The seven-time champ said each has its own special meaning, with the 2004 one forever etched in the memory of the Hendrick Motorsports driver. That victory came the same day a team plane carrying 10 people crashed on its way to the .526-mile paper-clip shaped track. Team owner Rick Hendrick’s son, Ricky, his brother and team president John, two of Hendrick’s nieces and a chief engine builder were doomed in the accident that October.

Then there was last year’s fall win, which locked Johnson into the championship round at Homestead en route to his record-tying seventh championship.

“Yeah, I don’t know, I’m trying to relive them,” Johnson said on Friday. “The one with the plane crash sticks out.  Definitely not from a special stand point, but just as far as so vivid in my mind and knowing that I had won on the day that we lost so many.
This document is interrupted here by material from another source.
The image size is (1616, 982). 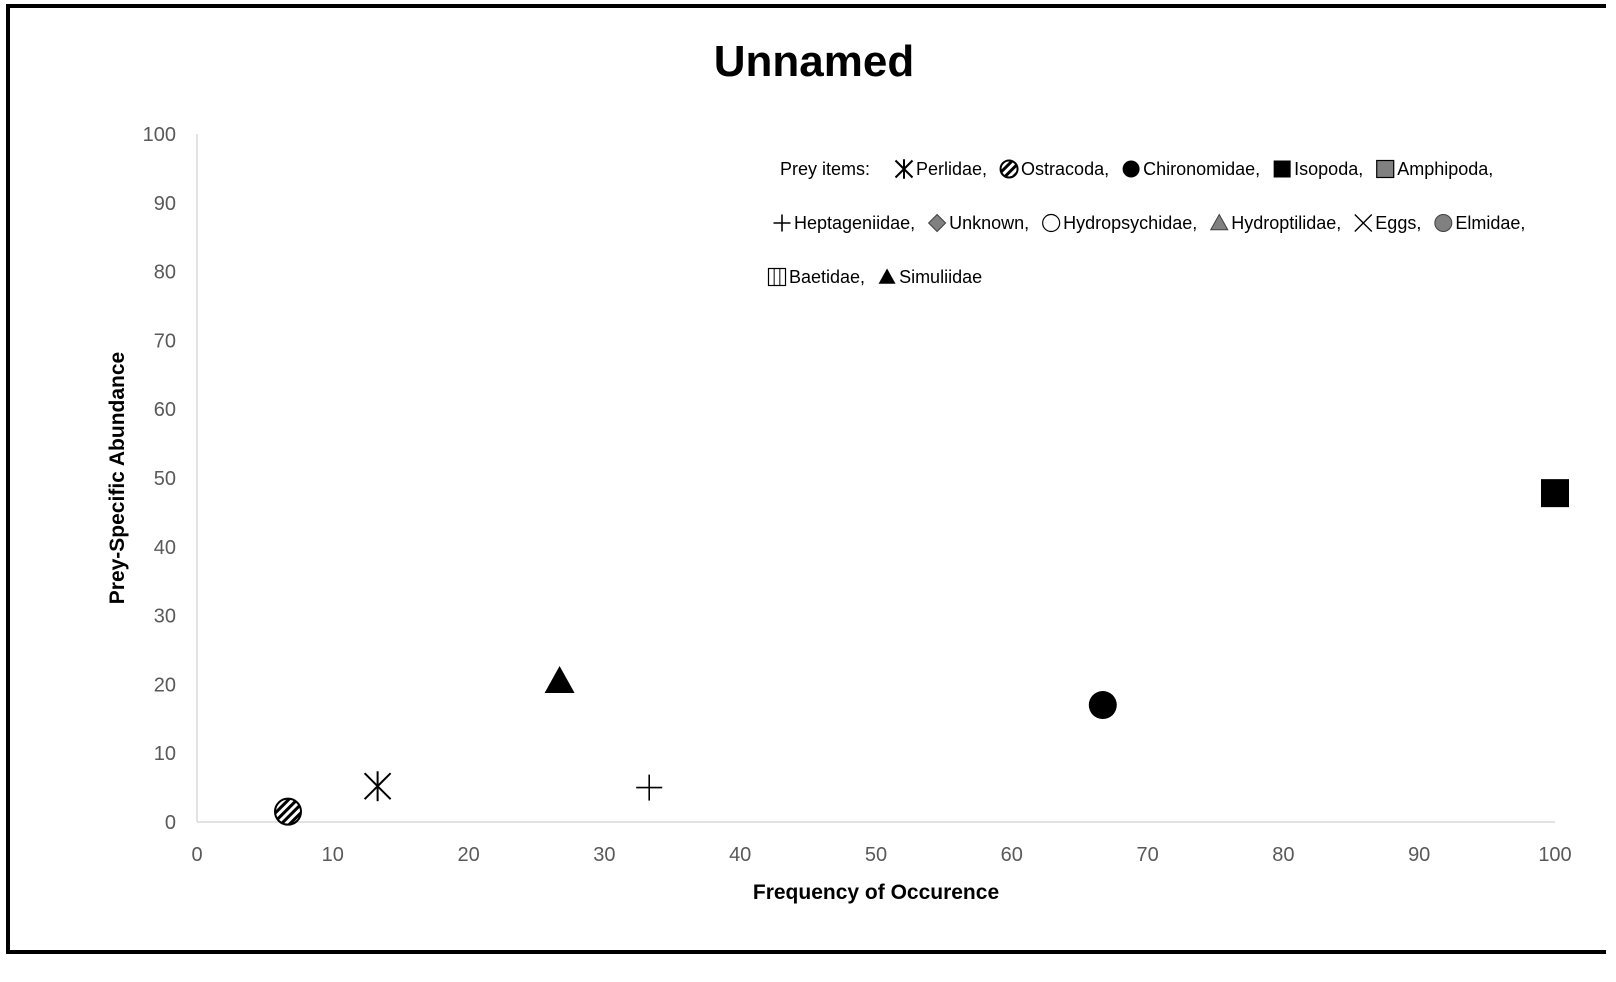 I want to click on y-tick-label: 10, so click(x=165, y=754).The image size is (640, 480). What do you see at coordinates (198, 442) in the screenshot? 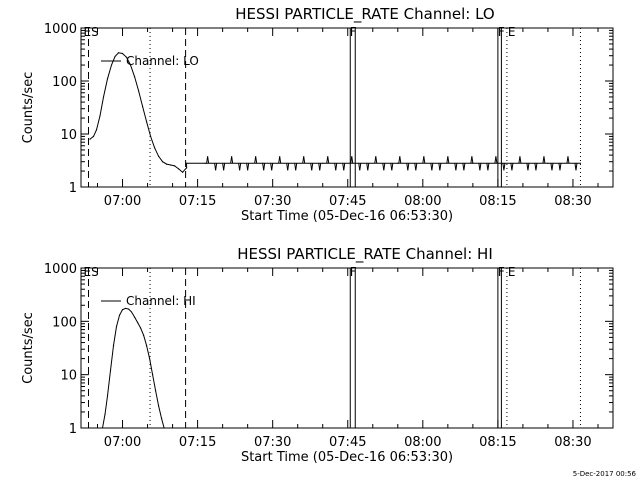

“Winning in Martinsville really set us up last year to go on and win the Chase and started a fun and very meaningful journey in remembering those on the airplane, especially Ricky Hendrick and led us to that championship.  I guess from a positive, upbeat standpoint, yes, but the vivid one in my mind is still that, that was a lot kind of like today where it was just overcast and rainy and we ended up winning.  I can’t get that one out of my head.”
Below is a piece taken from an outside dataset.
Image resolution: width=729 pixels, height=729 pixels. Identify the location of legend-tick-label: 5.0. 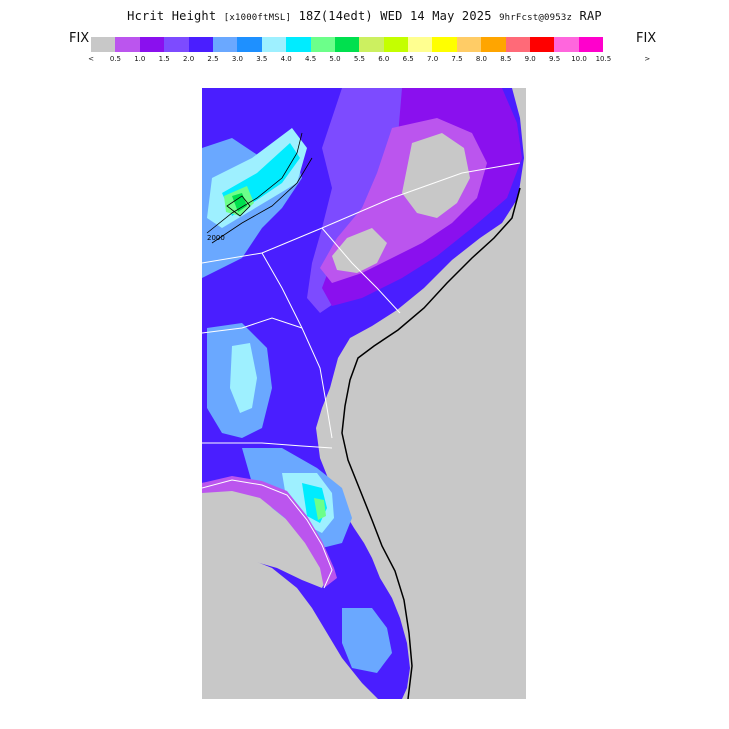
(335, 59). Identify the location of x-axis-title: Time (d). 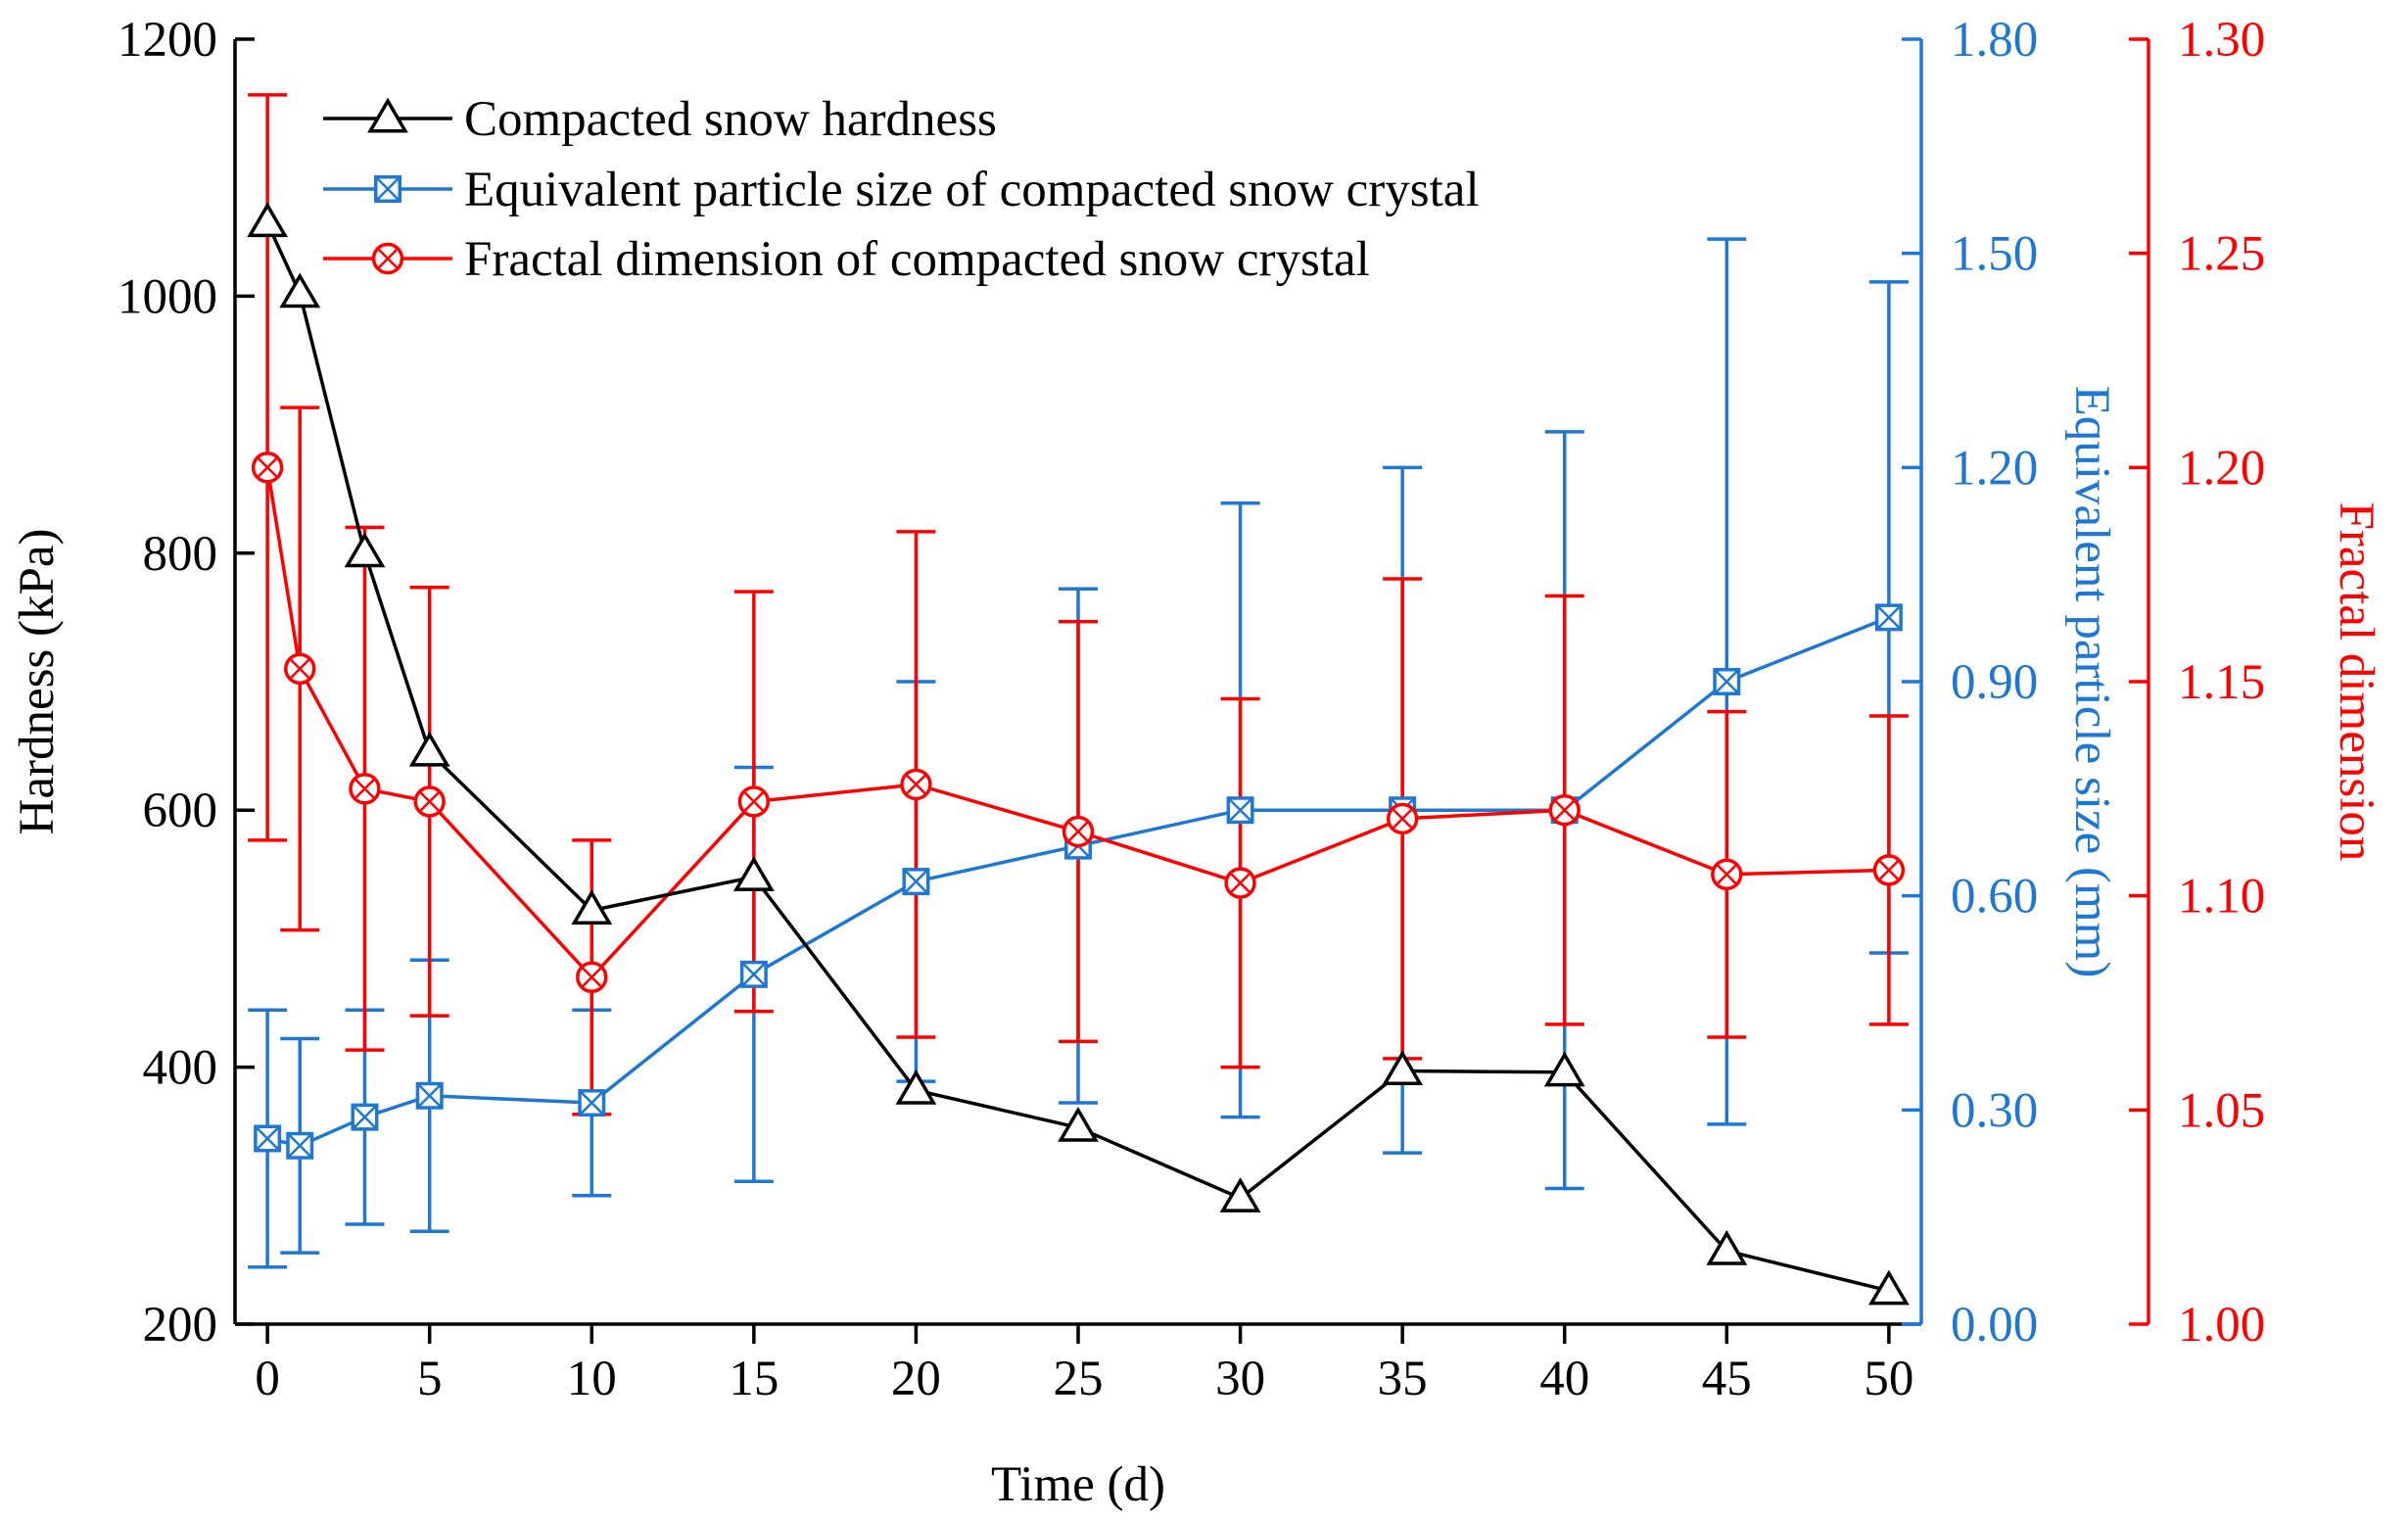
(1078, 1484).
That grandfather clock – his ninth – that he won last October, isn’t in his possession. He gave it to 90-year-old Bruton Smith, the founder and executive chairman of Speedway Motorsports Inc. during the offseason. Johnson said he sensed Smith liked the Martinsville clock and asked if he had every had a clock or had a driver give him one, and he said no.
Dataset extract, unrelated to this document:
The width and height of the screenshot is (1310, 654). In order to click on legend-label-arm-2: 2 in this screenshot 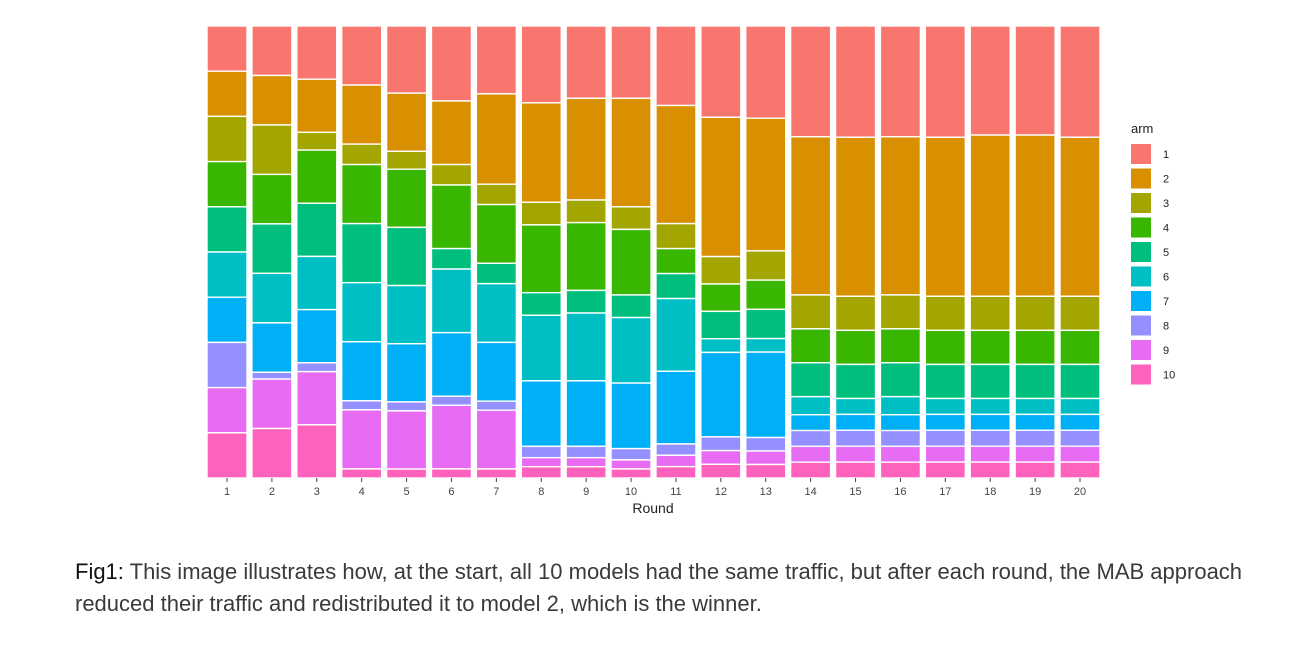, I will do `click(1166, 180)`. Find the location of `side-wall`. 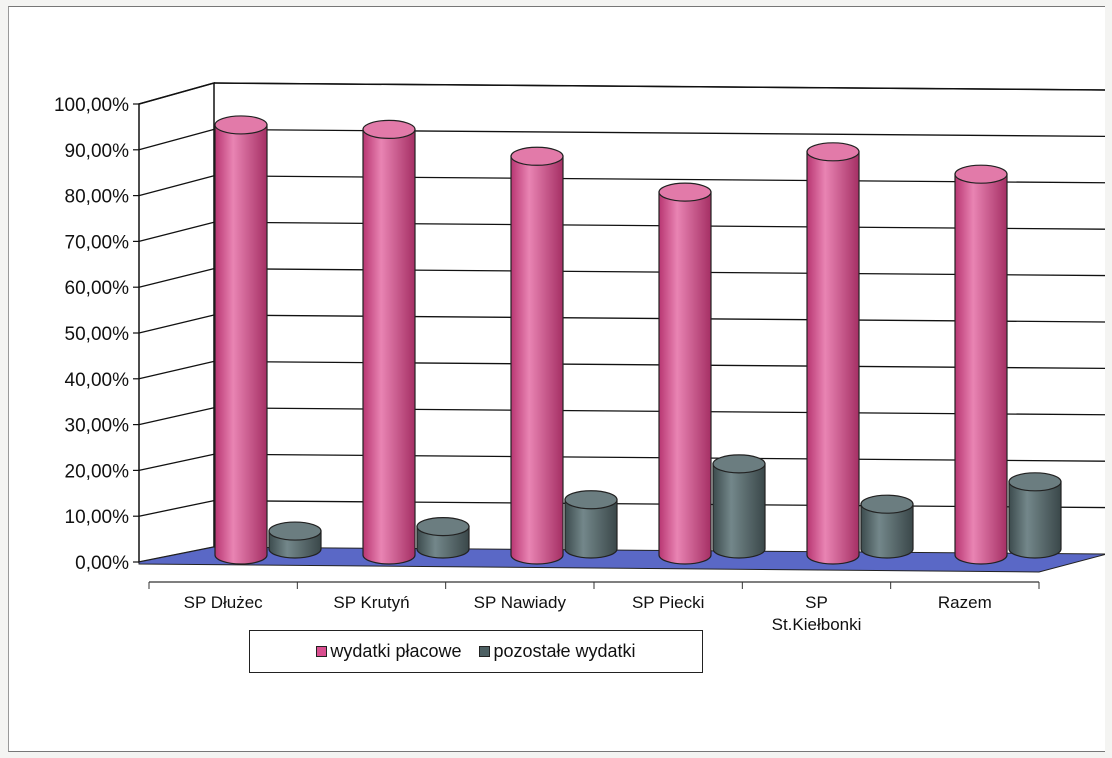

side-wall is located at coordinates (176, 322).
“I said, well let me be the first, it would be an honor to give you that trophy,” said Johnson as he described the events leading up to the giveaway. “Not long after, once the trophy was built and put together we were able to take it to his house and put it in the foyer at this home and just have a cool moment.

“I’m just very appreciative for what he has done for our sport, all of us know, but I think when we look back at the history of our sport he is mentioned later in the conversation, but he is very much one of the reasons why our sport is where it is today with his vision of motorsports and love of motorsports.”

If he wins the STP 500 on Sunday at Martinsville, the No. 48 Lowe’s Chevrolet driver knows exactly where he’d put it.

“In the man cave,” he said. “I’ve got a great spot for it and would love to have it.”

Johnson has made winning at Martinsville look easy, but it took him a while to figure out the smallest track on the circuit. He finished 35th in his first race there in 2002. Then he reeled off 17 straight top 10s, six of them wins.

“I used to drive up here depressed and not excited to compete here,” he said. “For me it took being lapped by Tony Stewart to figure it out and then I followed him and got myself back on the lead lap and had a decent finish.  I came here and tested with the No. 24 and had Jeff (Gordon) working diligently with me to figure it out and it didn’t click, looking at the data he would hop in my car and go faster and it was just frustrating and then it finally clicked.”

The El Cajon, California native enters the weekend with just one top 10 in five races this season, and the questions about the slow start keep coming. And while Johnson believes the concern is justified, some reactions, he said, are a little over the top in one extreme or another.

“No, I don’t mind the questions,” Johnson said. “I mean they are rightfully asked.  I think the overreaction on either side is very amusing.  If we are not winning how big of a deal some make of it and when we win how big of a deal some make of it.  I mean, I think our history shows that we can rebound quickly and we have unfortunately had slow summer’s through our existence.  There are a few dynamics there that are pretty darn predictable even though we try to change them, especially that summer slump.

“I guess I don’t mind the questions and every driver has a question.  If you haven’t won why aren’t you winning and if you’ve won can you do it again?  Everybody has a question.  I am so fortunate in my career has shifted in a way to where there are high expectations that come with it.  I will gladly take that than a lot of shoes that other drivers are sitting in. I don’t mind that, I just find it amusing the overreaction good and bad.”

With his mastery of Martinsville, Johnson will try to win two straight at Martinsville since 2012 and ’13.

“I think my background, once I figured out how to drive this place has lent me all the success and has really been the backbone to it all,” said Johnson, who starts 17th on Sunday. “So, looking forward to a great race.  Last fall went very well for us here and looking forward to a good race this weekend.”